▸ GIVEN TASK:
Can you put the lines below into a JSON list of strings, one string per line, skipping blank lines and leaving out the pictures?

[Lines for finding text and elements]
Begin
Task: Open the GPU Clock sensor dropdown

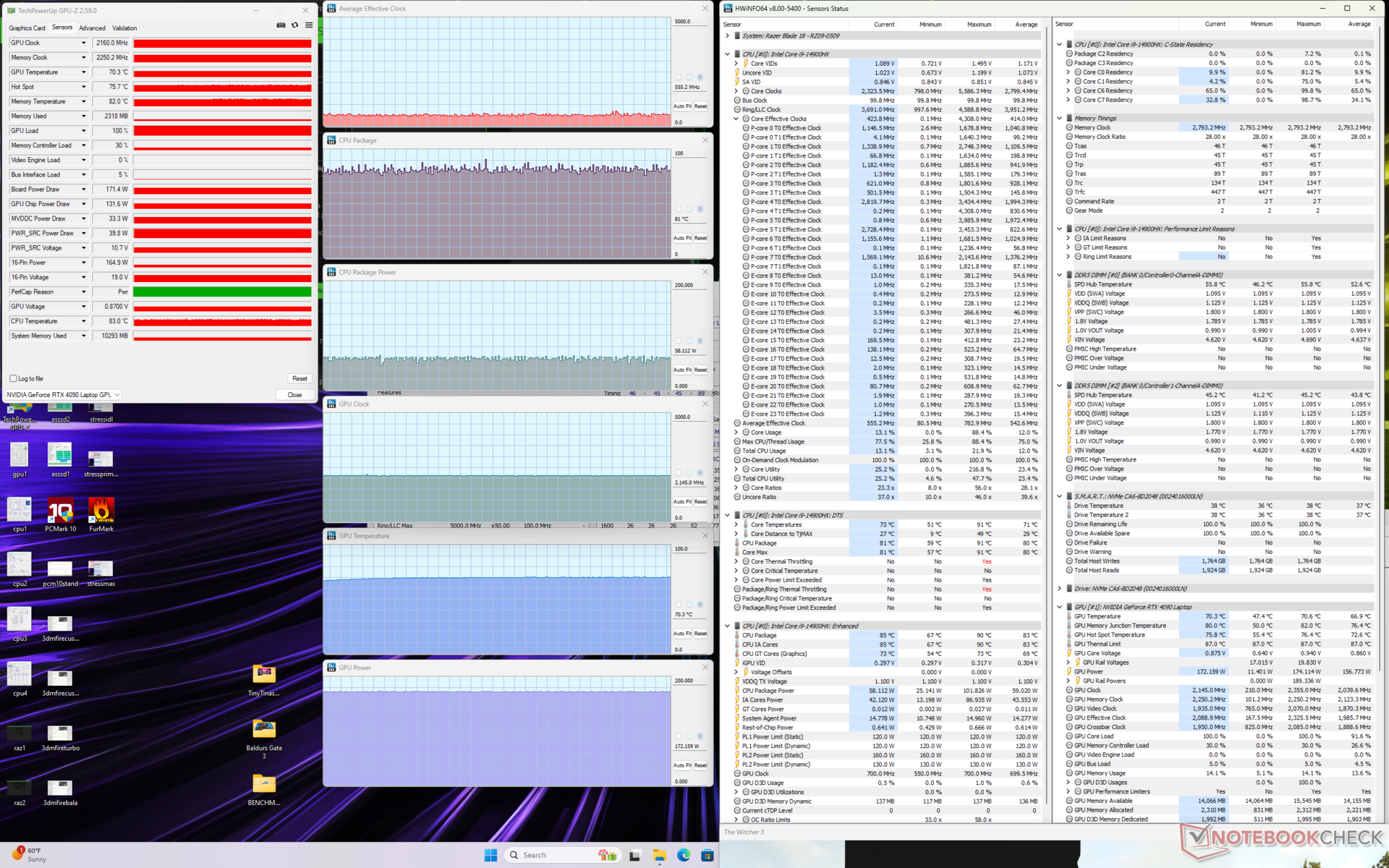Action: click(83, 43)
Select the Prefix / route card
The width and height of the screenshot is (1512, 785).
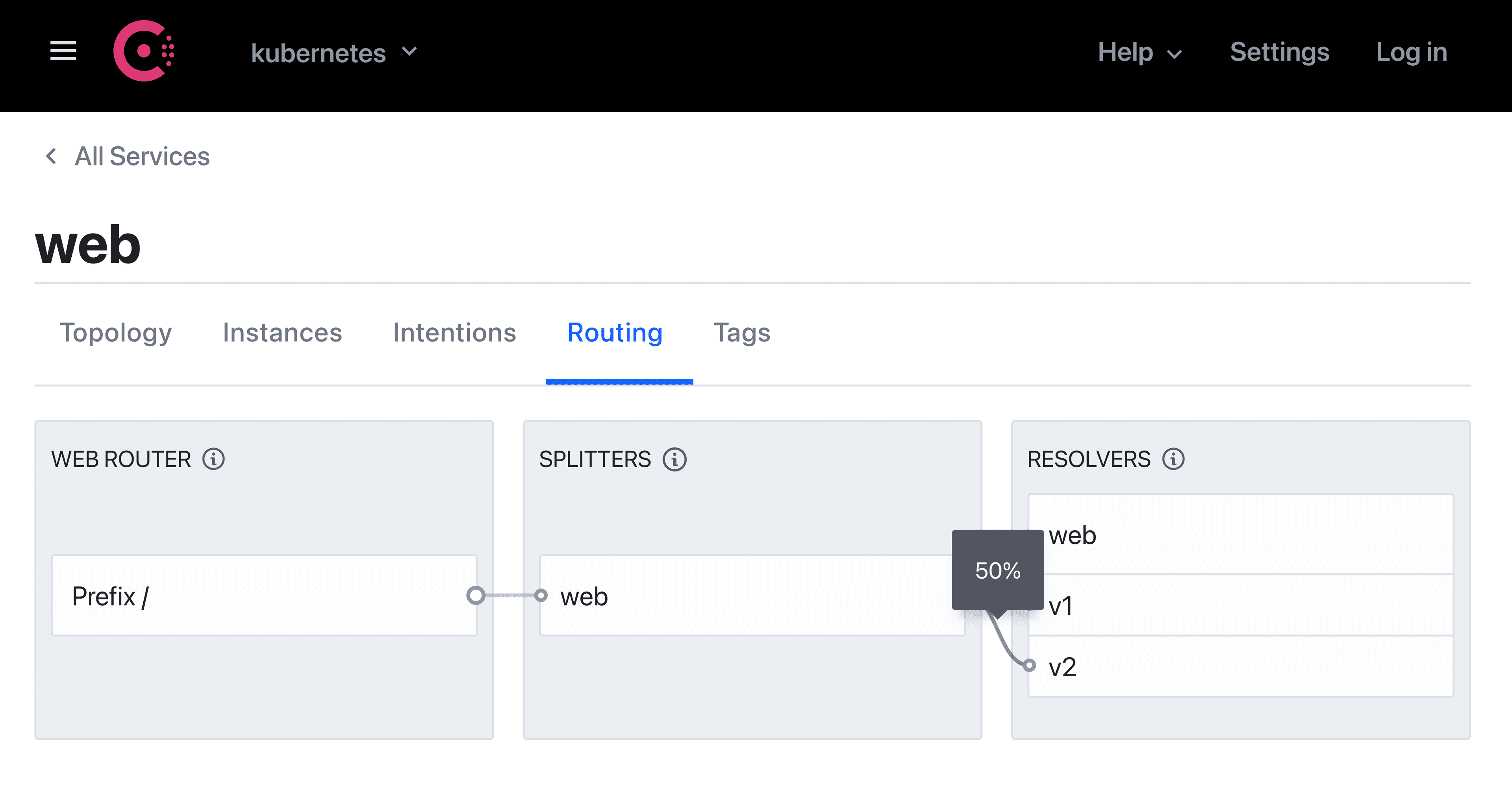click(x=264, y=596)
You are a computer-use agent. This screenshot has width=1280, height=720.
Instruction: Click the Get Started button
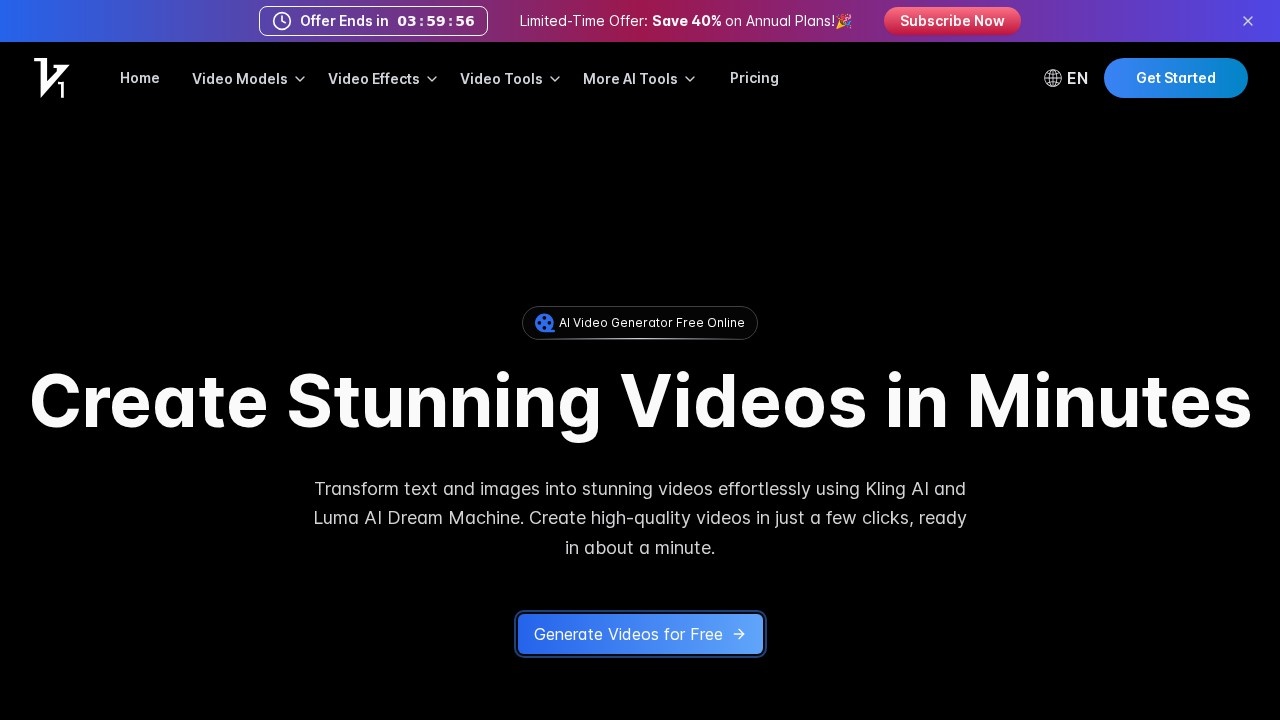click(1176, 78)
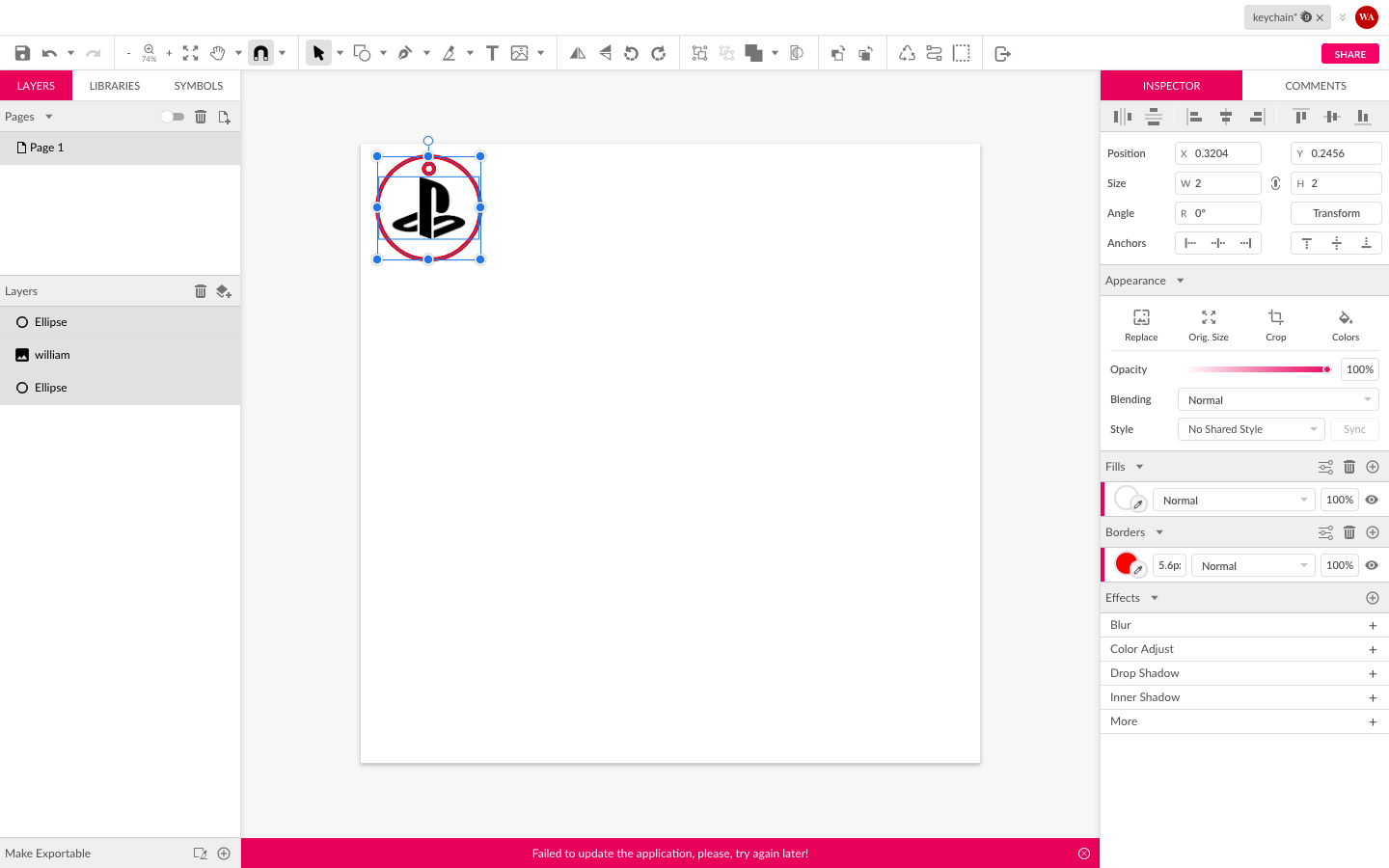Click the red border color swatch
The image size is (1389, 868).
point(1126,563)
End
▸ ANSWER TO THE EXERCISE:
[
  "Task: Open the GPU Clock sensor dropdown",
  "Action: click(83, 43)",
  "Select the Prefix / route card",
  "The width and height of the screenshot is (1512, 785).",
  "click(x=264, y=596)",
  "You are a computer-use agent. This screenshot has width=1280, height=720.",
  "Instruction: Click the Get Started button",
  "click(1176, 78)",
  "Click the red border color swatch",
  "The image size is (1389, 868).",
  "point(1126,563)"
]